Mr S was not able to take his medication correctly and was readmitted to hospital. Sadly, he had a fatal cardiac arrest (when the heart stops pumping blood around the body) eight days later. His family disputed whether he had been mentally fit for discharge.  

What we found 

We found that although a pre-discharge assessment had been completed, which was in line with the mental health Trust’s policy, this was not comprehensive enough. A more detailed MCA should have taken place because staff had noted concerns about Mr S’s behaviour. We found evidence that a psychiatrist had recommended an MCA, but this was not followed up. 

The MCA would have allowed the team to make a more informed decision about Mr S’s discharge. The lack of MCA was not in line with the Mental Capacity Code of Practice. It was a failing as the assessment process was not as robust as it should have been. 

Putting things right 

We recommended that the Trust should acknowledge its failings in care and apologise for the impact on Mr S’s family, who will never know if the discharge decision and outcome could have been different. 

Poor joint-working led to multiple transfers of care and emergency hospital readmissions 

The complaint 

Ms I began to experience severe anxiety around food and drink. She was admitted to the hospital’s emergency department due to her reduced eating, drinking and weight loss.  

A gastroenterology team (specialists in the digestive system) led the investigations initially and involved a mental health team at a different Trust to explore Ms I’s severe anxiety symptoms. The mental health team visited regularly while she was in hospital.  

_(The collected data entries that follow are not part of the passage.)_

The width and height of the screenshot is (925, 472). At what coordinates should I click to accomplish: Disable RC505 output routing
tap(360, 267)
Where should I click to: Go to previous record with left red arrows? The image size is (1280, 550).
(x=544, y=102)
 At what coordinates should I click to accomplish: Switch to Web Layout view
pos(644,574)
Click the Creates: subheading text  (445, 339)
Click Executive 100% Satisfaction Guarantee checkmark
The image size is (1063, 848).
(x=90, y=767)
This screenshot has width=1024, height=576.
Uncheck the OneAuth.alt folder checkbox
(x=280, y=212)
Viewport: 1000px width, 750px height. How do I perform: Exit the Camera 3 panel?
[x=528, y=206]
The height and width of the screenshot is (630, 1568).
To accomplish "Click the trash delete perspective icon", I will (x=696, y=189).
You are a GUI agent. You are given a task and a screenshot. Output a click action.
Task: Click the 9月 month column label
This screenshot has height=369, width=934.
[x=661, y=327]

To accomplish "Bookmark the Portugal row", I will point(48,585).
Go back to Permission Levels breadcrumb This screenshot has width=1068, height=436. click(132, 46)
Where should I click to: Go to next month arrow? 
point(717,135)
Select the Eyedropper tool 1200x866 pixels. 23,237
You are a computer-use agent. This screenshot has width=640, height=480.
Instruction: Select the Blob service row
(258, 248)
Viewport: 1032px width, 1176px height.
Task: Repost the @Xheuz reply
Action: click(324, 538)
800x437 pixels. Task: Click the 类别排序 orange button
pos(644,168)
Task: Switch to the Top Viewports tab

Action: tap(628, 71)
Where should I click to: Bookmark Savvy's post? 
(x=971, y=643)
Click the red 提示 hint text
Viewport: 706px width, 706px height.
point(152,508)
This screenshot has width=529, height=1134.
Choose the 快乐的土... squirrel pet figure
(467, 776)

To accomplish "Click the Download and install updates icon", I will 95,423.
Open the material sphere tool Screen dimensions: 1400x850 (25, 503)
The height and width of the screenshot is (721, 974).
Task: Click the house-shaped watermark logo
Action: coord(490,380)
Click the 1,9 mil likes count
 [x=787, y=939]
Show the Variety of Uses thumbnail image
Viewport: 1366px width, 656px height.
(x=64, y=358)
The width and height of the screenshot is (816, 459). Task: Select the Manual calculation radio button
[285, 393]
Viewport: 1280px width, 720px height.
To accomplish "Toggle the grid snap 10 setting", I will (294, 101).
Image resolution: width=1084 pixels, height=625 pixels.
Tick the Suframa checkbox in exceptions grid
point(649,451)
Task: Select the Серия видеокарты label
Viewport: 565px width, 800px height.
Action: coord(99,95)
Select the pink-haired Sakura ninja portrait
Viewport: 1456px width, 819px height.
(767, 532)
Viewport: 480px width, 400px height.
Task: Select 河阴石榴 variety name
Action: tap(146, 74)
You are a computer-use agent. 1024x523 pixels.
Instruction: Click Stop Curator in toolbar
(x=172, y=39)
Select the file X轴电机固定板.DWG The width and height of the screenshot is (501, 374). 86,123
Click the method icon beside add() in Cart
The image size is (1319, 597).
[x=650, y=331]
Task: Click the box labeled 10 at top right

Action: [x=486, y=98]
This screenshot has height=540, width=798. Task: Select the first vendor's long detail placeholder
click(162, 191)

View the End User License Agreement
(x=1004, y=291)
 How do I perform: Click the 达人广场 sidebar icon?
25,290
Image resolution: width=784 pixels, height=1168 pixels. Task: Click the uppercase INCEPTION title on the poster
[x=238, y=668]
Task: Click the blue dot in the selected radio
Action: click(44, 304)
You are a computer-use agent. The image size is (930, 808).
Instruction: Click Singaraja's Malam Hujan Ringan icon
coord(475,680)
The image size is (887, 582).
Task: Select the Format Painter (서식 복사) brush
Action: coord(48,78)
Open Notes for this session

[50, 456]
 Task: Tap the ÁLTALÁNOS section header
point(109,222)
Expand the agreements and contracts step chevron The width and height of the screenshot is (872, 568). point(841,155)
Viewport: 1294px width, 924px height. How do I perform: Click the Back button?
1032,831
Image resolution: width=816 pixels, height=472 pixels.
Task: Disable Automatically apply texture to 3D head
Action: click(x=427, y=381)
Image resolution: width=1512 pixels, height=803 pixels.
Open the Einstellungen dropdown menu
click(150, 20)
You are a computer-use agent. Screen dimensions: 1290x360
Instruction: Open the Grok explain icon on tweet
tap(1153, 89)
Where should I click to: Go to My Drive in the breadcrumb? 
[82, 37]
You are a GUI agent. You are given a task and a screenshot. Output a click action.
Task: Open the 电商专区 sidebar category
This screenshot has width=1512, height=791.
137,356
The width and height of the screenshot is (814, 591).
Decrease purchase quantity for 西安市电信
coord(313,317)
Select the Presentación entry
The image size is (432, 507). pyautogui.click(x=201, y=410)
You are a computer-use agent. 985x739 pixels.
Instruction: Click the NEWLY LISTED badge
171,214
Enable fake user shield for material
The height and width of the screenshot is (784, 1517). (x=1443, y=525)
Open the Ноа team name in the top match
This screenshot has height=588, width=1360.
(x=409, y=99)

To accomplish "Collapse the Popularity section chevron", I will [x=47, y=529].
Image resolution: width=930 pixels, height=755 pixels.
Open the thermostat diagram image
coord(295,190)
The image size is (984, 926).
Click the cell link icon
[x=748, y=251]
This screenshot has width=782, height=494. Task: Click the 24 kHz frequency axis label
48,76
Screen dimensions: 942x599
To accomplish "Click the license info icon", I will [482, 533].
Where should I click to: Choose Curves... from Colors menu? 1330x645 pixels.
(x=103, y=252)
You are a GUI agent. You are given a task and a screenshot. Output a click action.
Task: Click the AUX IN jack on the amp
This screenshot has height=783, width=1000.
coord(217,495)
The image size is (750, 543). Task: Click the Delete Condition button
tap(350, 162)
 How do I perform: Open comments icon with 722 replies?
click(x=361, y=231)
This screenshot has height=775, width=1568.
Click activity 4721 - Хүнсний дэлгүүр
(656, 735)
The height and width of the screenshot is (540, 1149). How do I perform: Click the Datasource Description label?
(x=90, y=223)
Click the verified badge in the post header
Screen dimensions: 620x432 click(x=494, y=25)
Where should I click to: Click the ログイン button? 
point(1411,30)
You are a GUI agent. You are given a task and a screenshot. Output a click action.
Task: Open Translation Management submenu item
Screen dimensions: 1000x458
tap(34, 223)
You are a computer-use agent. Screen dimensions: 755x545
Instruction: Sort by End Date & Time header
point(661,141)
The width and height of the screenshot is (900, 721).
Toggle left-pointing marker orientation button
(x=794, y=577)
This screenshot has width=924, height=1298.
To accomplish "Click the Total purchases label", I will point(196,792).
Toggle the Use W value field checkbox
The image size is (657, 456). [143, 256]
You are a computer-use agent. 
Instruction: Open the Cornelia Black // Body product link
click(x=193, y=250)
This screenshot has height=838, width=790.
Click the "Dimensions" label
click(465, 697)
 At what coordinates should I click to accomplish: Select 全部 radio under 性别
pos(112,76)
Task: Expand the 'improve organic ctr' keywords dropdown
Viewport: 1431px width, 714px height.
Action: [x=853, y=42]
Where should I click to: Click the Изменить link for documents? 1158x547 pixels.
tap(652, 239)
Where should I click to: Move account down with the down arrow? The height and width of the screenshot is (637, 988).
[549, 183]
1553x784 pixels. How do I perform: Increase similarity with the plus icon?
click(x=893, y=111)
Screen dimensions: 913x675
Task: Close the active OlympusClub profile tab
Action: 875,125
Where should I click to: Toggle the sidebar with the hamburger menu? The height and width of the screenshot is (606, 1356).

Due to Ms I’s reduced food intake, the Trust fitted a feeding tube. It felt that her inability to eat and drink was likely caused by a psychological issue and needed mental health treatment. The tube was then removed and Ms I’s care was transferred to a crisis home under the supervision of the mental health team.  

In the proposal to discharge, the mental health team noted that Ms I coped well with the feeding tube and raised concerns that if it was removed, a quick readmission to hospital would be likely. The Trust’s reason for removing the tube was valid but it should have taken on board the mental health team’s recommendation to continue providing nutritional support. Just two days later, Ms I was readmitted due to dehydration and the feeding tube was reinserted.  

Three months later, Ms I was admitted to a mental health inpatient unit. The following month, a diagnosis of avoidant/restrictive food intake disorder (ARFID) was made.  

A feeding tube blockage led to an emergency admission and a subsequent transition of care to the mental health inpatient unit without replacing the tube. Two days later, the Trust readmitted Ms I because she had not eaten or drank anything. The tube was reinserted after two more days.  

What we found 

We found that, although it was right not to immediately replace a feeding tube to see if Ms I could tolerate food and drink, the gastroenterology team should have followed advice from the mental health team around the need to provide nutritional support. This was particularly important when it was clear Ms I was unable to eat or drink properly herself.  

Repeatedly being left without food and medication during these periods traumatised Ms I, increased her anxiety and caused significant distress to her wider family. More likely than not, had the feeding tubes been replaced sooner, at least some of the succession of readmissions to hospital could have been prevented.  

There are no established NICE guidelines for managing ARFID as it is a relatively newly recognised eating disorder. But this should not have stopped the gastroenterology team and mental health team from working together to agree a joint feeding and treatment plan, and listening and working together more effectively to provide better care for Ms I.  

Putting things right 

We recommended that the Trust apologise to Ms I and her family and make a payment to recognise the impact of its failings. We also recommended that the Trust should show us and Ms I what action it has taken to make sure its review of practices for patients at risk of malnutrition and under the care of a mental health professional addressed the failings we identified.